#### [CONSIGNE 1]
D'après l'extrait retenu, pourquoi n'y a-t-il pas lieu de revenir longuement à la démonstration du caractère trompeur de la présentation faite par les officiels français ?
#### [CONSIGNE 2]
Réécris, parmi les lignes de données, celles situées entre la ligne contenant « Viewport: 1572px width, 853px » et celle contenant « tap(250, 356) », incluses, en remplaçant « left editor » par « right editor » sans rien modifier d'autre. Omets les images.

#### [EXTRAIT RETENU]
Dans un article précédent,en date du 16 octobre 2015 intitulé « retraités marocains en Europe:
des droits bafoués »publié par le site OujdaCity et auquel le lecteur est invité à se référer,nous
avions largement analysé la question pour ne pas avoir à revenir longuement à la démonstration
du caractère trompeur et mystificateur de la présentation que font les officiels français de la
mesure prise.Le jour même,l’attention avait été également attirée par une alerte de CAP SUD
MRE à travers un article ayant pour titre titre : « une avancée,mais pas encore LA solution » .
Mais peine perdue ! Et comme à l’accoutumée,par ostracisme,tout article publié par la
presse,qui vient de personnes critiques à l’égard de la politique suivie par les responsables du
CCME,ne doit pas être reproduit dans la rubrique « Médias et Migration » du site.

#### [LIGNES DE DONNÉES]

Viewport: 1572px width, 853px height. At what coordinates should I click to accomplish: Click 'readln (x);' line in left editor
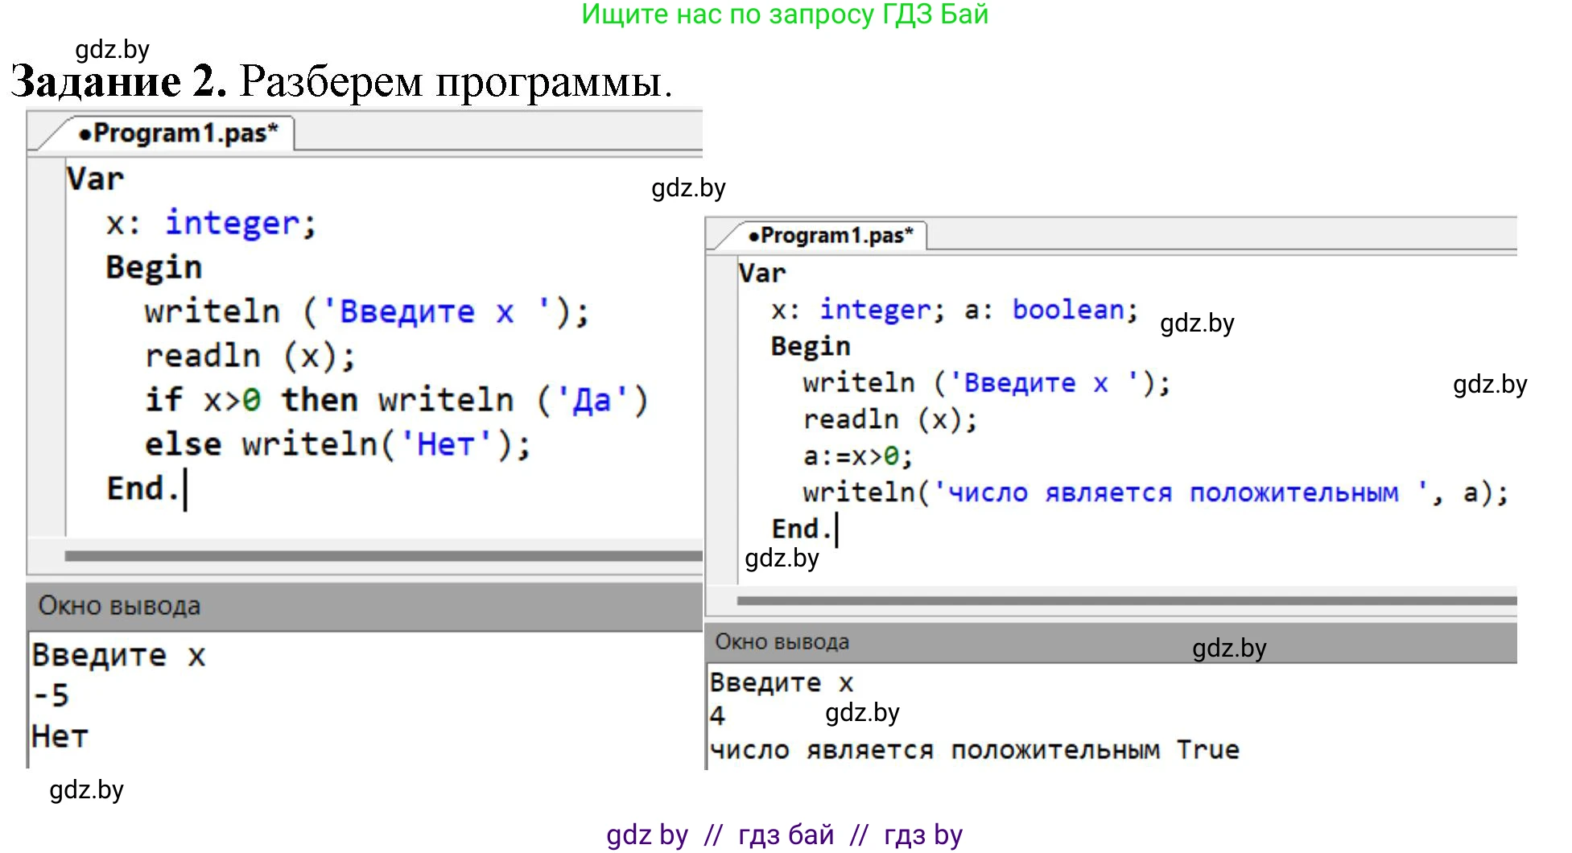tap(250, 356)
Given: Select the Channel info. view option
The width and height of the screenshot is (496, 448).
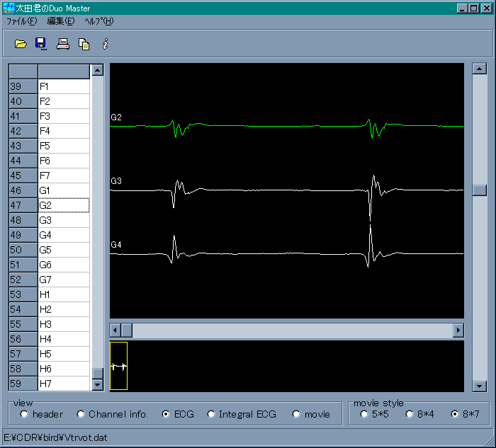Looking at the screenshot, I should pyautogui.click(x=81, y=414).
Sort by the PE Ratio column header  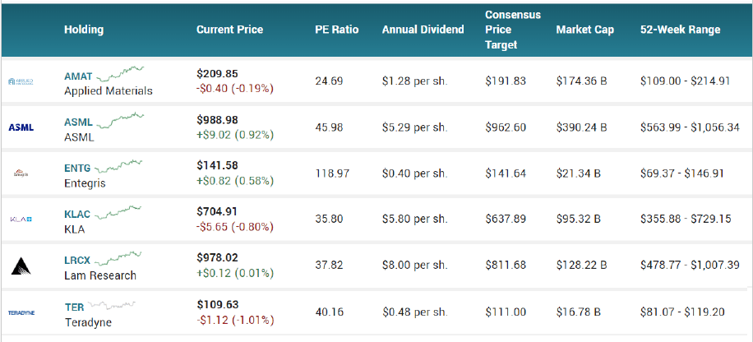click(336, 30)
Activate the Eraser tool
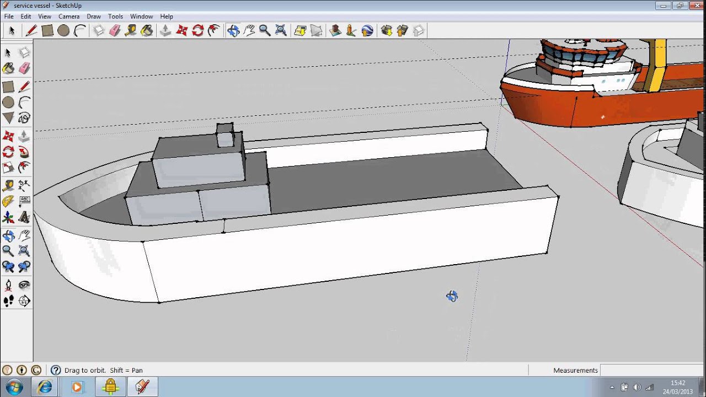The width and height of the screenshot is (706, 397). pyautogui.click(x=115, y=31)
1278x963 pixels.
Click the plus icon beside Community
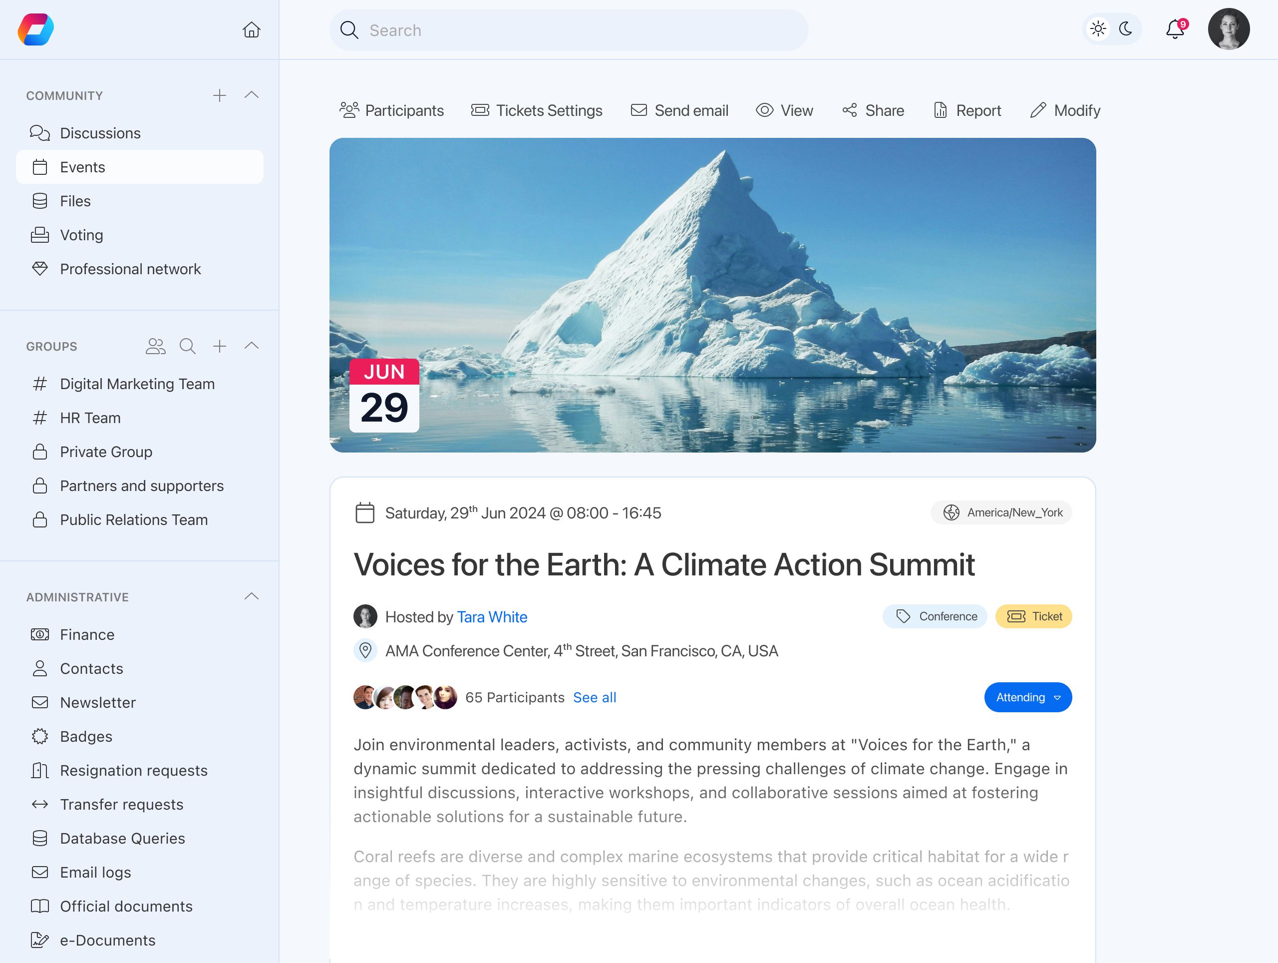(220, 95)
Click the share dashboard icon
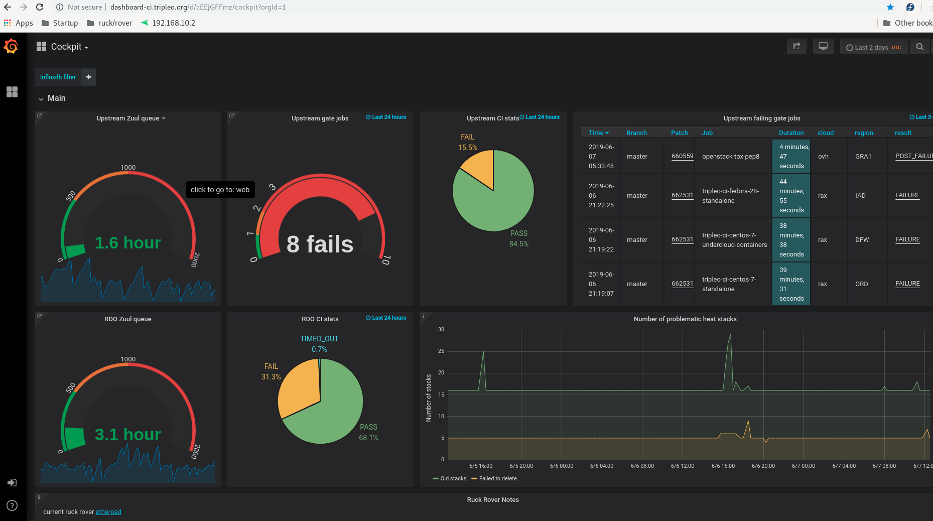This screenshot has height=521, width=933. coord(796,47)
...
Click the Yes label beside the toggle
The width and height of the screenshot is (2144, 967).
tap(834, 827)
...
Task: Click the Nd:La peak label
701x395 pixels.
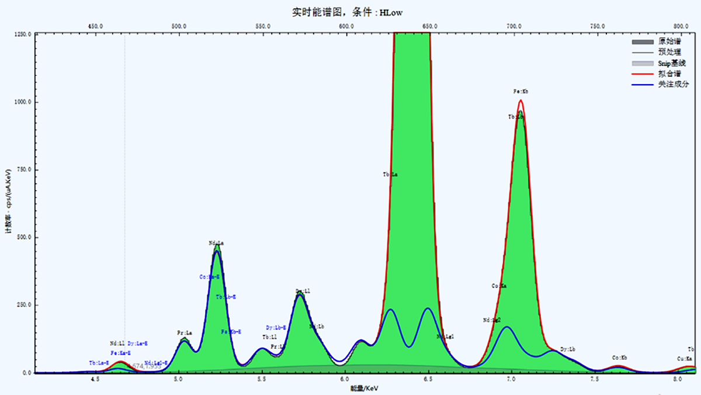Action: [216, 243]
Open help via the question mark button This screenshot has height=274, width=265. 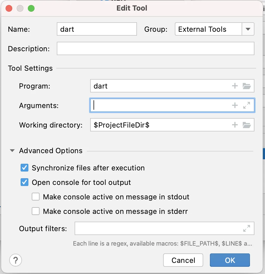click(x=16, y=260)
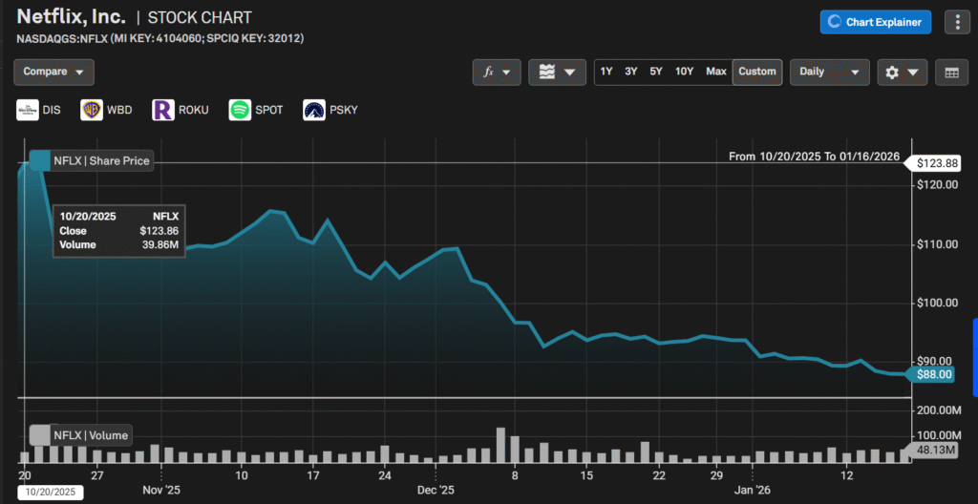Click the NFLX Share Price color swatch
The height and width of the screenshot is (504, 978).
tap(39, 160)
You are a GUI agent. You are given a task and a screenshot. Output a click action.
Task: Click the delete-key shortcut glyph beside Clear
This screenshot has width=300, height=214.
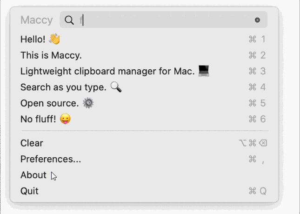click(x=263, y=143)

#### [RÉSULTAT FINAL 1]
Parce que la question a déjà été largement analysée dans un article précédent, daté du 16 octobre 2015, intitulé « retraités marocains en Europe: des droits bafoués » et publié par le site OujdaCity, auquel le lecteur est invité à se référer.

#### [RÉSULTAT FINAL 2]
Viewport: 1572px width, 853px height. At what coordinates should I click to accomplish: Click 'readln (x);' line in right editor
tap(250, 356)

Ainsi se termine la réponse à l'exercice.